Chapter 6 Outline answers to essay questions
Douglas, as the case was argued in the House of Lords, was a case about the secrecy arm of the law of trade secrets, not the privacy branch, though it concerned information that would also have been protectable under the privacy branch.
The main impact of the case was on the nature of protectable information – in other respects it confirmed existing case law, for example on the fact that interlopers were under a duty of confidence (Shelley v Rex) and that further recipients of information were bound by a duty, depending on their knowledge (Spycatcher, Thomas v Pearce). The essay should illustrate, with reference to cases such as De Maudsley, Fraser and so on, how the law of confidence has developed an approach to judging information as to its quality and worthiness for protection, so trivial or unoriginal information will not be protected, even if confidential.
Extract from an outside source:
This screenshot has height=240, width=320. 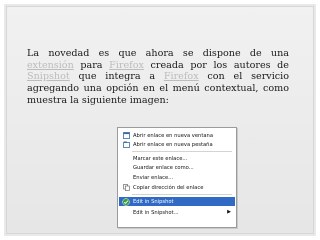 I want to click on submenu-arrow-icon: ▶, so click(x=229, y=212).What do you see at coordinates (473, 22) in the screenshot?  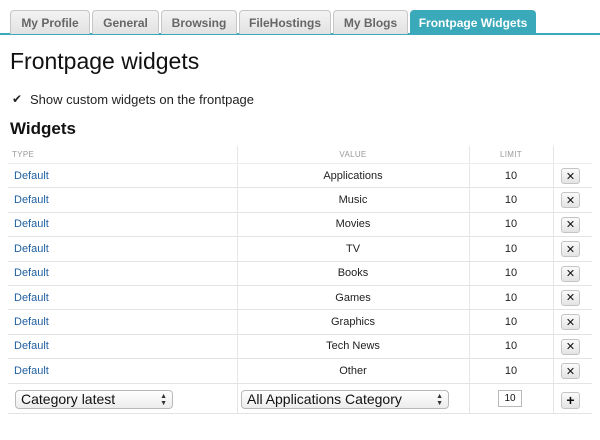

Hazel Carty’s analysis of the law as developing a ‘merit-based’ approach, where the parties and the information are judged as to their private and public merit, should be mentioned here.
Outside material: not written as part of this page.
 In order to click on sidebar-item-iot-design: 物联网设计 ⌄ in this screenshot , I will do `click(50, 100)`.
The difficulty in Douglas can then be explained: the House of Lords held that even after some photographs of the couple’s wedding had been published, further photographs of the same scene continued to contain protectable confidential information – the ‘one picture is worth a thousand words’ argument. The minority in Douglas objected because what was protected by this approach was purely the trivial aspects of the photography, but the majority view was that as the information had a clear commercial value, that was enough for it to be protected. This can be viewed as contrary to the merit-based approach, in that viewed on its own (irrespective of any commercial value it may have) the information protected might be thought unmeritorious. On the other hand, the fact that the majority decision avoided the need to judge the merit of information has its advantages – it avoids the possible criticism that a bunch of aged middle class lawyers were imposing their own values and tastes on the situation (it is unlikely that any of their lordships were avid consumers of celebrity gossip).
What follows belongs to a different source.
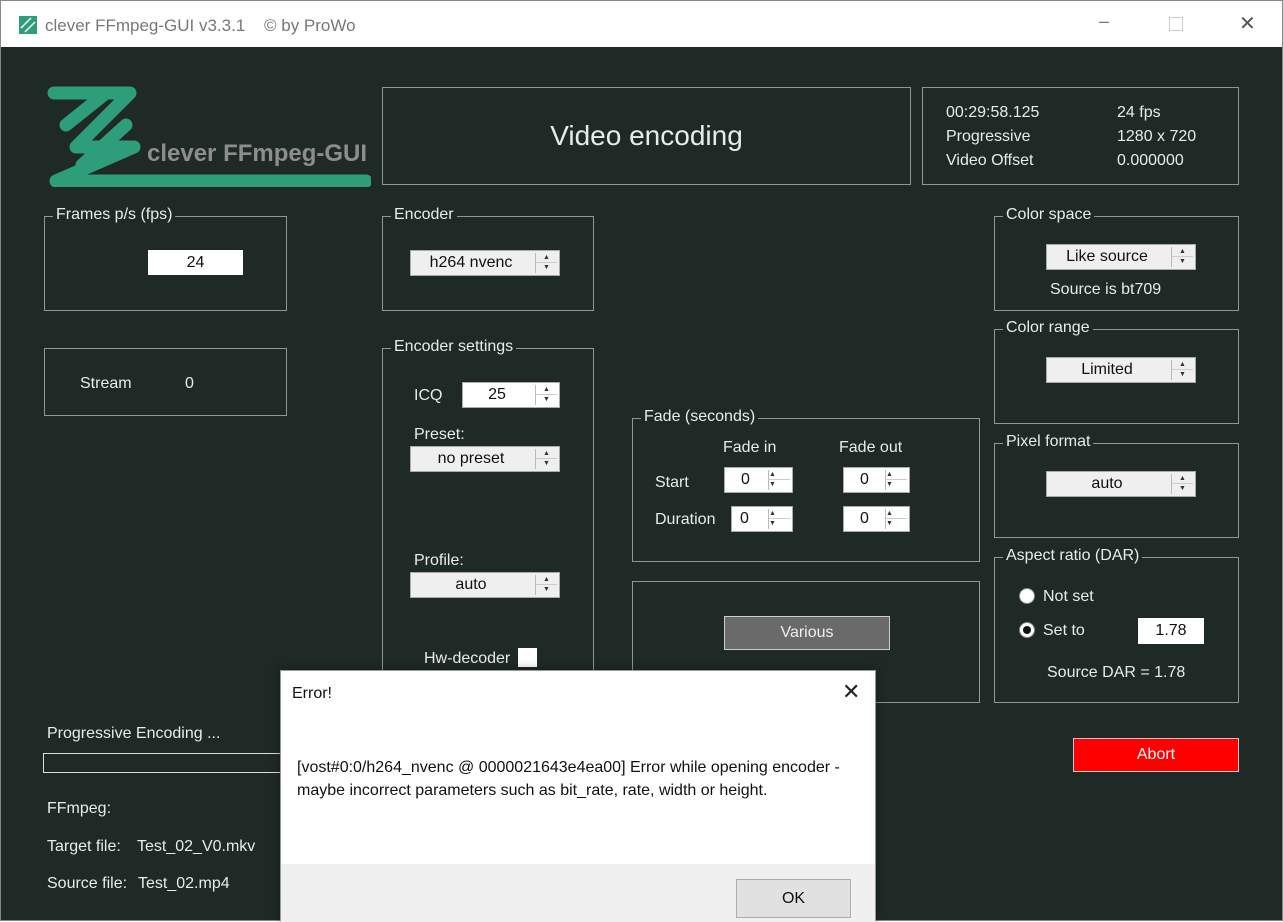  What do you see at coordinates (196, 846) in the screenshot?
I see `target-file: Test_02_V0.mkv` at bounding box center [196, 846].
It is also possible to discuss the issue in relation to economic theory: if customers like celebrity gossip, then it is appropriate to provide a right that encourages celebs to provide it. Perhaps this was a case of the right result for the wrong reason. Thus a further criticism of the case is that the House of Lords refused to come to its decision on unfair trading-based grounds, although really that was the wrong in the case is Hello! magazine’s overly competitive conduct, not a breach of confidence.